What we’ll be talking about this week
• Brady-Mahomes is finally a quarterback matchup in the playoffs that will live up to the delirious billing: While the league has seen an infusion of talent (and more importantly, scheme) at the position of late, they were lacking that transcendent anchor-type player for the next generation.
• The Saints’ defense: This has been their story all season. Nevermind the complementary pieces their personnel department has found for Drew Brees; the fact that they’ve built a shut-down, Super Bowl-caliber defense largely through the draft and with a few responsible free agency or trade deadline moves is impressive.
• Sony Michel would terrify me if I were the Chiefs: He and the Patriots offensive line have been the unsung heroes of the 2018 season and could do some serious damage against a Chiefs defense that allowed an average of five yards per carry – second only to the Rams in 2018.
• That contract extension for Jason Garrett: The Cowboys will reportedly prolong the Garrett tenure. A win against the Rams was apparently not a prerequisite. Garrett is 77–59 since 2010, and is now 2–3 in the playoffs. Dallas has had just one losing season since he arrived in 2010, and perhaps this is an example of a team not seeing anything they liked better out there.
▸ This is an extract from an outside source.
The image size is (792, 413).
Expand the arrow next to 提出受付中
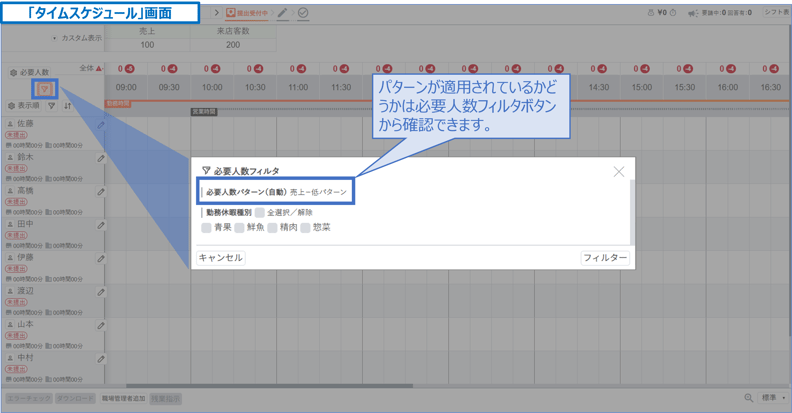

Though, one could argue that with the weapons at his disposal and the relative stability of their offensive line, that they should have performed better. Jerry Jones’s thirst for another Super Bowl trophy will only grow in the coming years, and he’ll search high and low for someone who can get him back to the big game if Garrett doesn’t.
• Strength of schedule is an odd statistic in the NFL: It can be dependent on so many things, like unforeseen injuries or the mid-season pivot toward tanking. I wonder, though, how much it was ignored during the Colts’ delirious end-of-season run that bumped them into the playoffs and earned defensive coordinator Matt Eberflus a handful of head coaching looks. This, from Sharp Football Stats is kind of damning.
• Is the Rams’ offense better off with a secondary rushing threat?: This team is not humming along seamlessly like the Rams of mid-season, but Anderson provides a different dynamic to prepare for. If nothing else, he’ll sit on the opponents’ bench. Fearlessness! Intimidation!
• How the narrative on the Chiefs changes with the very capable play of their defense and the efficiency of running back Damien Williams: In that environment, with an ability to gobble up time, they become every bit the formidable No. 1 seed we gushed over at the mid-season mark.